[Stored records]
►
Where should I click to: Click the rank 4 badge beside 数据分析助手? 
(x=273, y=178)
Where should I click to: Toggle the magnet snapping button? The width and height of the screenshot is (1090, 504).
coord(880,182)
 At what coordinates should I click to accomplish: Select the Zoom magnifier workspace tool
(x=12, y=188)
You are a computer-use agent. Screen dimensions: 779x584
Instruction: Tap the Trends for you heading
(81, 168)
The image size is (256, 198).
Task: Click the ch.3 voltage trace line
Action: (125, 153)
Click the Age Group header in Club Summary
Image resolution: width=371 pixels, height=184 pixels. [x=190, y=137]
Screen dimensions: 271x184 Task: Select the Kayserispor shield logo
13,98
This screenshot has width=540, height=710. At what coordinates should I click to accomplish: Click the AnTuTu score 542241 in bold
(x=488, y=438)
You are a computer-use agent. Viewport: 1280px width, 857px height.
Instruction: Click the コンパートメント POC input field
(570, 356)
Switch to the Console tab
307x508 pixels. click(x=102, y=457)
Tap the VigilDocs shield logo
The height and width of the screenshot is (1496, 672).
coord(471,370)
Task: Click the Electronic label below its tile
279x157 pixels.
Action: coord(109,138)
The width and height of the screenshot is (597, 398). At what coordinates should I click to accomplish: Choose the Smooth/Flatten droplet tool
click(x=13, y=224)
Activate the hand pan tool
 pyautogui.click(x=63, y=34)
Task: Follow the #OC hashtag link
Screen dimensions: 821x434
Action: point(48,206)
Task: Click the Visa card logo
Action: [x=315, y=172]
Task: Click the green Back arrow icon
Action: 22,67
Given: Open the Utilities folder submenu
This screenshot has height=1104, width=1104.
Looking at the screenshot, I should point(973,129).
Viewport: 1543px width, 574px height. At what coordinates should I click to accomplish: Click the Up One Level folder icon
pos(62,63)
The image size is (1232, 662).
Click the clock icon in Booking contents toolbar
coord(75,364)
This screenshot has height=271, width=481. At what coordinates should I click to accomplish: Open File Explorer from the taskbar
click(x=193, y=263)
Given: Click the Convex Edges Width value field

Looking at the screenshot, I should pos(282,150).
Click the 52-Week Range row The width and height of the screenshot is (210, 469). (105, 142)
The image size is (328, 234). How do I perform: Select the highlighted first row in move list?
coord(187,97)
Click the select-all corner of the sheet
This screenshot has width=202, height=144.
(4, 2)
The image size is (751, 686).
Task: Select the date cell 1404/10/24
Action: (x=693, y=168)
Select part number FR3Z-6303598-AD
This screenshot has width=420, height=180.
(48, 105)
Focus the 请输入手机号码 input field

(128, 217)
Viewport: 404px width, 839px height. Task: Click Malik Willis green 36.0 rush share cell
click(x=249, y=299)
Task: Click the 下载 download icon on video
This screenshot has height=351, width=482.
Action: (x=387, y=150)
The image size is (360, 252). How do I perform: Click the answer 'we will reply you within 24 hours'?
◄
▸ WHAT IS EXPECTED
Output the records in full. Keep every character as it is.

▸ OUTPUT FOR THIS TASK
Where should I click to: Click the rank 4 badge beside 数据分析助手? 
(x=273, y=178)
Where should I click to: Toggle the magnet snapping button? The width and height of the screenshot is (1090, 504).
coord(880,182)
 At what coordinates should I click to accomplish: Select the Zoom magnifier workspace tool
(x=12, y=188)
You are a computer-use agent. Screen dimensions: 779x584
Instruction: Tap the Trends for you heading
(81, 168)
The image size is (256, 198).
Task: Click the ch.3 voltage trace line
Action: (125, 153)
Click the Age Group header in Club Summary
Image resolution: width=371 pixels, height=184 pixels. [x=190, y=137]
Screen dimensions: 271x184 Task: Select the Kayserispor shield logo
13,98
This screenshot has width=540, height=710. At what coordinates should I click to accomplish: Click the AnTuTu score 542241 in bold
(x=488, y=438)
You are a computer-use agent. Viewport: 1280px width, 857px height.
Instruction: Click the コンパートメント POC input field
(570, 356)
Switch to the Console tab
307x508 pixels. click(x=102, y=457)
Tap the VigilDocs shield logo
The height and width of the screenshot is (1496, 672).
coord(471,370)
Task: Click the Electronic label below its tile
279x157 pixels.
Action: coord(109,138)
The width and height of the screenshot is (597, 398). At what coordinates should I click to accomplish: Choose the Smooth/Flatten droplet tool
click(x=13, y=224)
Activate the hand pan tool
 pyautogui.click(x=63, y=34)
Task: Follow the #OC hashtag link
Screen dimensions: 821x434
Action: point(48,206)
Task: Click the Visa card logo
Action: [x=315, y=172]
Task: Click the green Back arrow icon
Action: 22,67
Given: Open the Utilities folder submenu
This screenshot has height=1104, width=1104.
Looking at the screenshot, I should point(973,129).
Viewport: 1543px width, 574px height. At what coordinates should I click to accomplish: Click the Up One Level folder icon
pos(62,63)
The image size is (1232, 662).
Click the clock icon in Booking contents toolbar
coord(75,364)
This screenshot has height=271, width=481. At what coordinates should I click to accomplish: Open File Explorer from the taskbar
click(x=193, y=263)
Given: Click the Convex Edges Width value field

Looking at the screenshot, I should pos(282,150).
Click the 52-Week Range row The width and height of the screenshot is (210, 469). (105, 142)
The image size is (328, 234). How do I perform: Select the highlighted first row in move list?
coord(187,97)
Click the select-all corner of the sheet
This screenshot has width=202, height=144.
(4, 2)
The image size is (751, 686).
Task: Select the date cell 1404/10/24
Action: (x=693, y=168)
Select part number FR3Z-6303598-AD
This screenshot has width=420, height=180.
(48, 105)
Focus the 请输入手机号码 input field

(128, 217)
Viewport: 404px width, 839px height. Task: Click Malik Willis green 36.0 rush share cell
click(x=249, y=299)
Task: Click the 下载 download icon on video
This screenshot has height=351, width=482.
Action: (x=387, y=150)
The image size is (360, 252). How do I perform: Click the answer 'we will reply you within 24 hours'?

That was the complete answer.